Андрон поднял Безуглого на ноги, крутил его перед собранием, громко кричал:
— Дружок! Радость ты наша небесная!
Спереди набежал Фис Канатич Чащегоров. Он наступал на Безуглого своим тугим брюхом, жирной блинообразной безволосой рожей, ловил его за пальцы.
— Да, слава тебе, Всевышнему! Жив, здоров, приехал, судья ты наш справедливый!
Безуглому руки Чащегорова показались быстрыми холодными змеями. Он молчал, темнел и вырывался.
* * *
Секретарь сельсовета Гаврила Подопригора, тучный рыжий человек в черной рубахе без пояса, постучал карандашом по столу, попросил выбрать председателя собрания. Несколько десятков людей в один голос назвали Безуглого. Крестьяне его помнили по двадцать первому году. Его отряд был самым дисциплинированным в то время.
Собрание обсуждало предложение райисполкома об увеличении посевной площади. Первым говорил председатель сельсовета Леонтий Леонтьевич Желаев. Его настоящую фамилию в селе забыли. Он после царской военной службы при встречах со знакомыми пучил глаза и орал: «Здравия желаю!». Он с тех пор и стал Желаемым. Безуглову не понравилось его лицо, серое, рябое, с красным носом и бесцветной щетиной на верхней губе. Говорил он, высоко задирая голову. На шее у него голубиным яйцом перекатывался кадык. Жилистая рука теребила низкий ворот холщовой рубахи.
— Свободы мы действительно такой добились, чтобы никого не бояться, на налог не обижены, но хлебозаготовки для крестьянина есть метла. Власть у нас пишется крестьянская и рабочая, но почему же тогда добытчики одне крестьяне? В городу работают восемь часов, а мы от темна до темна. Достижения высших органов мы признаем, но против прежнего много не видим. Опеть же дароговизня. Отчего не надбавить площадь. Крестьянину вовсе руки, ноги отшиби, он на брюхе пашню выползат.

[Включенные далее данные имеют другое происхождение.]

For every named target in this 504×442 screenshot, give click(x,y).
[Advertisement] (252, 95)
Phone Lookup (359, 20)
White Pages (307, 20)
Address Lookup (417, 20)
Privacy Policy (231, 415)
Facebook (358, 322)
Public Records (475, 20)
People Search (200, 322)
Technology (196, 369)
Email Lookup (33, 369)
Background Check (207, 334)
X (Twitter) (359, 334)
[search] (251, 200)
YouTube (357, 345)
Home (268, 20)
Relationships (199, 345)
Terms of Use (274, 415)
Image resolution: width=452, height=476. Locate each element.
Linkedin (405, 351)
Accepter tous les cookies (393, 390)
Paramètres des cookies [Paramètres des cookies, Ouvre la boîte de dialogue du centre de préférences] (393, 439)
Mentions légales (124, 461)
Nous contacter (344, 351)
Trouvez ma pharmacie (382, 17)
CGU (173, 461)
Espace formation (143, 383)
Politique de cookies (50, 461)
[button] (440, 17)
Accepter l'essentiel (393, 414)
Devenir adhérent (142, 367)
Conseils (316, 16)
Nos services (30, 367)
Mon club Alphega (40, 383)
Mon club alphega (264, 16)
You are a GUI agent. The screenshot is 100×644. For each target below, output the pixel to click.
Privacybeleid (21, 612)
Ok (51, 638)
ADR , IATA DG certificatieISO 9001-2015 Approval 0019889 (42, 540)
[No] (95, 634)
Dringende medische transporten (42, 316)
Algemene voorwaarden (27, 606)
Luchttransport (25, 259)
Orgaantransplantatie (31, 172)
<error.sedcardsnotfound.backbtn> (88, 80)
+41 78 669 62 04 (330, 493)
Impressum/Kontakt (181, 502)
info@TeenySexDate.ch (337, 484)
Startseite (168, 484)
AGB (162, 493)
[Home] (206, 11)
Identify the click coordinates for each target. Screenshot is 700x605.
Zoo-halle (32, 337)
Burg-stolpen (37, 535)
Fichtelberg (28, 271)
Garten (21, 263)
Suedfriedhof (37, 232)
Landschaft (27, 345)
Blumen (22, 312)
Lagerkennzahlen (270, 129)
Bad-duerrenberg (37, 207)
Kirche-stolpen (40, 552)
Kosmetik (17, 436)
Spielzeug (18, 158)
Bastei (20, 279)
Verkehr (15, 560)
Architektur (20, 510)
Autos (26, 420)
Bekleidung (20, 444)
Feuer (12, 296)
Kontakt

Собрание пестрым зверем, многоголовым, многобородым, зашевелилось, зафыркало. Безуглый перевернул несколько страниц в своем дневнике, записал:
«Поставить на первом собрании ячейки вопрос о перевыборе сельсовета».
Желаев покосился на карандаш Безуглого.
— Обществом принимать твердые задания мы опасаимся. Кажный за себя думает, а о другом как скажешь. Мы — не земнамеры. Пашня нонче не шибко манит, таиться нечего, но ввиду поступившей просьбы райисполкома, я думаю, кажный посеет по силе возможности, потому мы для власти завсегда с полным жаланием.
Из дальних рядов кто-то крикнул:
— Сколь сила возьмет!
Собрание молча подняло свои головы на старика Бидарева. Он стал к столу на место Желаева. Большая борода у него белой пеной свисала на грудь. Намасленная голова отливала на солнце серебром. На нем был длиннополый узкорукавный черный кафтан. Бидарев обеими руками опирался на высокий посох. Безуглый посмотрел на розового, синеглазого старика и подумал, что его портрет сошел бы за икону.
— Сеял я, граждане, никогда не ленился и опять посею. Пятьдесят годов писал я вельможам и простым людям, всех звал пахать и ни одной черты ни от кого не получал в ответ, ровно в мертвые руки подавал, в глухие уши говорил. Двадцать пять годов страдал я при царе в ссылке за то, что нашел правду, открыл средствие всем избавиться от нищеты и стать счастливыми. Не любил царь правды.
Старик стукнул посохом.
— Средствие мое не тяжелое, а легонькое, не завитое, а простое и для всякого человека доступное. В короткое время избавились бы люди от нужды и от постыдного убожества и зажили бы на свете фертом, припеваючи. Доискался я, граждане, что хлебопашество сделает всех людей равными и пресечет крылья роскоши и вожделениям. Когда каждый сядет на землю, и у каждого родится свой хлеб, и никто не станет продавать его и покупать, тогда не надо будет прибегать к ласкательству лукавому и к насилию.
Старик повернулся к Безуглому.
— Старой власти не страшился, в глаза говорил и попу, и становому, что белыми руками царь ест не заработанное им, значит, ворованное.